In the first chapter, we've seen how to index a particular document into ElasticSearch. Now it's time to tell how to index many documents in a more convenient and efficient way than doing it one by one.
Some of the information in this chapter should not be new to us. We've already used it when preparing test data in the previous parts of this book, but now we'll summarize this knowledge.
ElasticSearch allows us to merge many requests into one packet and send this in one request. In this way, we can mix three operations: adding or replacing existing documents in the index (index), removing documents from the index (delete), or adding new documents to the index when there is not another definition of the document in the index (create). The format of the request was chosen for processing efficiency and assumes that every line of the request contains a JSON object with the operation description followed by the second line with a JSON object, which contains document data for this operation. The exception to this rule is the delete operation, which, for obvious reasons, doesn't have the second line. Let's look at the example data:
{ "index": { "_index": "addr", "_type": "contact", "_id": 1 }} { "name": "Fyodor Dostoevsky", "country": "RU" } { "create": { "_index": "addr", "_type": "contact", "_id": 2 }} { "name": "Erich Maria Remarque", "country": "DE" } { "create": { "_index": "addr", "_type": "contact", "_id": 2 }} { "name": "Joseph Heller", country: "US" } { "delete": { "_index": "addr", "_type": "contact", "_id": 4 }} { "delete": { "_index": "addr", "_type": "contact", "_id": 1 }}
It is very important that every document or action description is placed in one line. This means that the document cannot be pretty-printed. There is a default limitation on the size of the bulk indexing file, which is set to 100 megabytes and can be changed by specifying the http.max_content_length
property in the ElasticSearch configuration file. This lets us avoid issues with possible request timeouts and memory problems when dealing with over-large requests.

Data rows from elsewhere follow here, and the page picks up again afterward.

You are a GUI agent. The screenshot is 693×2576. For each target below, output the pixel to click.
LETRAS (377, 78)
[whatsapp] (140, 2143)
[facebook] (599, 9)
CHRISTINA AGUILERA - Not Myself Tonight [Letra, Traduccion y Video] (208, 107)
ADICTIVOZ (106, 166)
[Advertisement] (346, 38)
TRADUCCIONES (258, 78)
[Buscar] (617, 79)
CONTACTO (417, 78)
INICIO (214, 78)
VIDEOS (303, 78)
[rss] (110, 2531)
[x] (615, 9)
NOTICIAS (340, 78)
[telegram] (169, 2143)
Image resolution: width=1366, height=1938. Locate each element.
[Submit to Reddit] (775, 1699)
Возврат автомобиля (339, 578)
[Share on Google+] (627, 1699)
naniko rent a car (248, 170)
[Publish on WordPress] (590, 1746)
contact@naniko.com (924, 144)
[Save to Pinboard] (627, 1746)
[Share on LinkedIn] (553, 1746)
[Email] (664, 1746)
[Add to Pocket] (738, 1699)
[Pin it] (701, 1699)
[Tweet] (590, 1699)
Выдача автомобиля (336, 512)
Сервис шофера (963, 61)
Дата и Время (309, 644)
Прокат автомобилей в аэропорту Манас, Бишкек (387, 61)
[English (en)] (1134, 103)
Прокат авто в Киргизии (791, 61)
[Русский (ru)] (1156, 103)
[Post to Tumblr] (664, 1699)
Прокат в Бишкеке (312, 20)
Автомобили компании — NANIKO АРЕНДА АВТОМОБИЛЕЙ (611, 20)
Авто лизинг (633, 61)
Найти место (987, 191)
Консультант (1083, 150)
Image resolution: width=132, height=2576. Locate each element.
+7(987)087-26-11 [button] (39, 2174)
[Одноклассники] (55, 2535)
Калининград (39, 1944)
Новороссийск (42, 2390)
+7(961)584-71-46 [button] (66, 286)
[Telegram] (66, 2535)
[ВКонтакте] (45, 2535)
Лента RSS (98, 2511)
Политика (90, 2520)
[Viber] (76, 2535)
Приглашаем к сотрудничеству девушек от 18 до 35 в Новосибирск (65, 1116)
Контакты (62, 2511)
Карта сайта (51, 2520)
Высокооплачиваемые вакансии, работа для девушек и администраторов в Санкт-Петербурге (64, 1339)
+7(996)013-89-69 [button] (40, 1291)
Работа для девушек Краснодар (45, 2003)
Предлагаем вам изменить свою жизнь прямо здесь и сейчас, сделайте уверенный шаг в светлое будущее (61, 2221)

In order to execute the bulk request, ElasticSearch provides the _bulk
endpoint. This can be used as /_bulk
or with an index as /index_name/_bulk
or even with a type as /index_name/type_name/_bulk
. The second and third forms define the default values for the index name and type name, and if we would like, we can omit those in data in the operation description line.
If we have our example data in the documents.json
file, execution would look as follows:
curl -XPOST 'localhost:9200/_bulk?pretty' --data-binary @documents.json
The ?pretty
parameter is of course not necessary. We've used this parameter only for the ease of analyzing the result of this command. What is important, in this case, is using curl
with the --data-binary
parameter instead of using –d
. This is because the standard –d
parameter ignores new line characters, which, as we said earlier, are important for parsing commands by ElasticSearch. Now let's look at the result returned by ElasticSearch:
{ "took" : 113, "items" : [ { "index" : { "_index" : "addr", "_type" : "contact", "_id" : "1", "_version" : 1, "ok" : true } }, { "create" : { "_index" : "addr", "_type" : "contact", "_id" : "2", "_version" : 1, "ok" : true } }, { "create" : { "_index" : "addr", "_type" : "contact", "_id" : "2", "error" : "DocumentAlreadyExistsException[[addr][3] [contact][2]: document already exists]" } }, { "delete" : { "_index" : "addr", "_type" : "contact", "_id" : "4", "_version" : 1, "ok" : true } }, { "delete" : { "_index" : "addr", "_type" : "contact", "_id" : "1", "_version" : 2, "ok" : true } } ] }
As we can see, every result is a part of the items
array. Let's briefly compare these results with our input data. The first two commands, namely, index
and create,
were executed without any problems. The third operation failed because we wanted to create a record with an identifier that already existed in the index. The next two operations were deletions. Both succeeded. Note that the first of them tried to delete a nonexistent document; as you can see, this wasn't a problem.
Bulk operations are fast, but if you are wondering if there is a more efficient and quicker way of indexing, you can take a look at the User Datagram Protocol (UDP) bulk operations. Note that using UDP doesn't guarantee that no data was lost during communication with the ElasticSearch server. So this is useful only in some cases where performance is critical and more important than accuracy.